Here, you’ll get the failed task and schedule it to execute on the local system once again. Replace the current case with:

case .failure(let error):
  group.addTask(priority: .high) {
    print("Re-run task: \(error.task.input).", 
          "Failed with: \(error.underlyingError)")
    return await self.worker(
      number: error.task.input,
      system: self.systems.localSystem)
  }

This addition will clear the final compile errors. As planned, if one task fails — regardless if it’s remote or local — you add a new task to the group and retry the scan on the local system.

Note: Speaking from experience, the best way to handle retrying tasks involves keeping track of how many times you’ve tried a task. It’s annoying when a task always fails, but you keep retrying it indefinitely.

Luckily, SkyNet will ultimately complete all the tasks that failed initially, so the current retrying logic will suffice.

Build and run. Look at the output console:

Completed: 11
Completed: 9 by Marin's iPod
Re-run task: 16. Failed with: UnreliableAPI.action(failingEvery:) failed. <---
Completed: 12
Completed: 13 by Ted's iPhone
Completed: 14 by Ted's iPhone
Completed: 17
Completed: 15
Completed: 18
Completed: 16
Re-run task: 19. Failed with: UnreliableAPI.action(failingEvery:) failed. <---
Completed: 19
Done.

You see that some of the remote tasks failed — timed out, really — and the app ran them locally once again to complete the full scan.

You also see that the app happily reports that it worked through the full batch of tasks:

img

With that last addition, your work here is truly done!

Congratulations on completing this final book project. There was a lot to take care of: an actor system, networking transport, replacing the model execution logic and plenty more!

Key points

  • An upcoming distributed actor language feature will allow developers to talk to remote actors almost as if they were local ones.
  • There is a work-in-progress “Swift Distributed Actors” package for running actors on server clusters.
  • Systems of distributed actors communicate over a transport layer that can use many different underlying services: local network, Bonjour, REST service, web socket and more.
  • Thanks to location transparency, regardless of whether the actor method calls are relayed to another process or a different machine, you use a simple await call at the point of use.
  • Building a custom distributed system isn’t difficult once you implement the transport layer.
  • In a system of distributed actors, each one needs a unique address so requests can be relayed reliably to the target peer and the responses delivered back to the original actor.
  • Using distributed actors can fail for a myriad of reasons, so asynchronous error handling plays an even more significant role in such apps.
  • Last but not least, a distributed app uses the same APIs as a local app: async/await, task groups and actors. The actor model allows for encapsulating the transport layer and keeping its implementation hidden from the API consumers.

Where to go from here?

Completing this book is no small feat!

You started in Chapter 1, “Why Modern Swift Concurrency?”, by writing some of your first async/await code and some pesky asynchronous tasks. Not long after that, you were already juggling tasks, continuations and asynchronous sequences — each furthering your understanding of the new concurrency model.

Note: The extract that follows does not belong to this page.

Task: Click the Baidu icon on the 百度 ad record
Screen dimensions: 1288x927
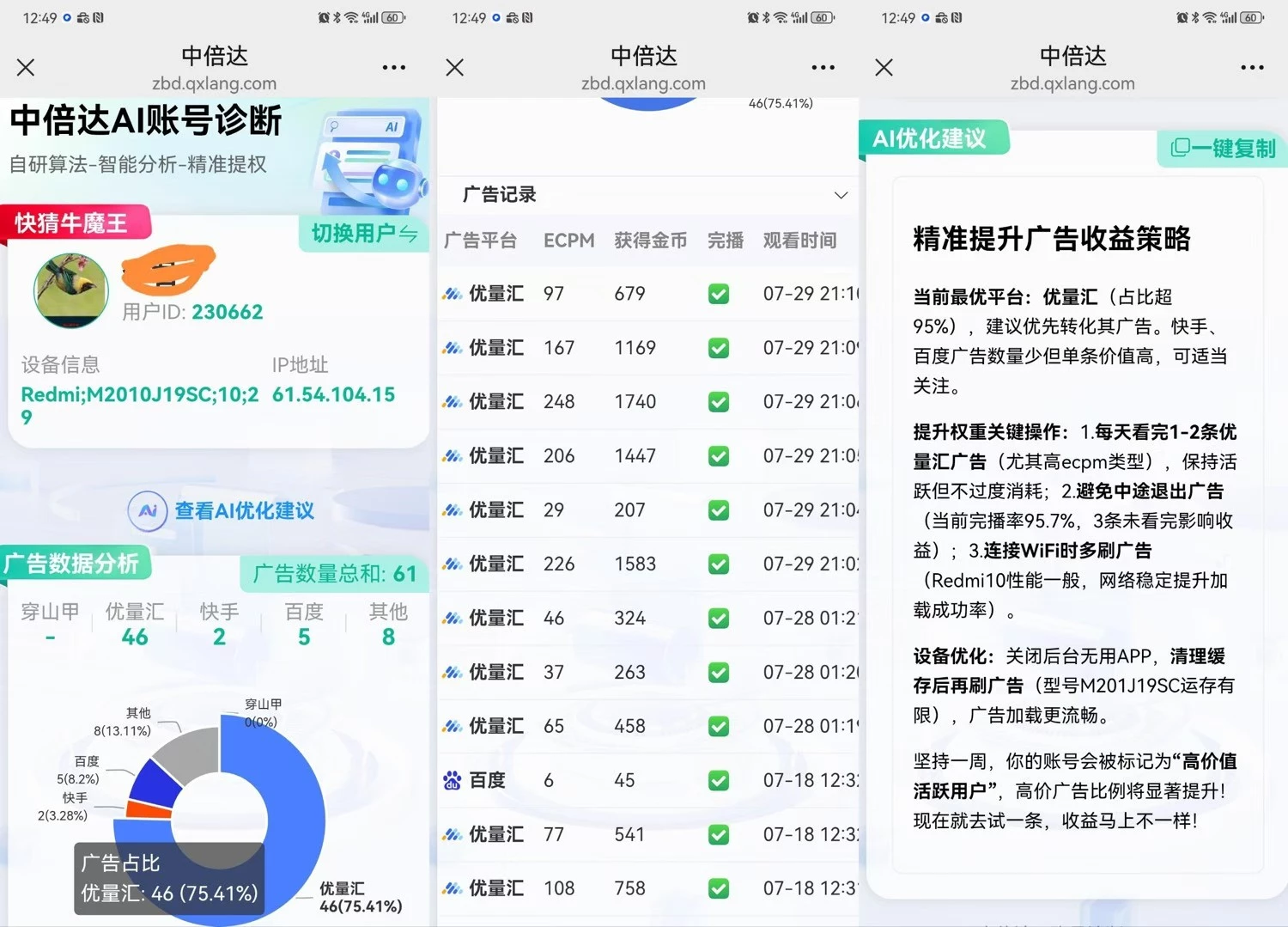Action: click(453, 780)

In the second half of the book, you moved forward with more advanced topics like testing, dynamic concurrency and — wait for it — actors. These ensure you’re as concurrent as possible while avoiding some of the usual multithreading problems like data races and crashes.

By now, modern Swift concurrency should hold no secrets for you. If you have thoughts, questions or ideas you’d like to share with this book’s readers, be sure to let us know in the book forums.

I’d like to leave you with this old proverb, which the Spider-Man comic books popularized. I think it’s fitting for the last page of the book, given your newly acquired, vast knowledge of concurrent programming:

With great power comes great responsibility.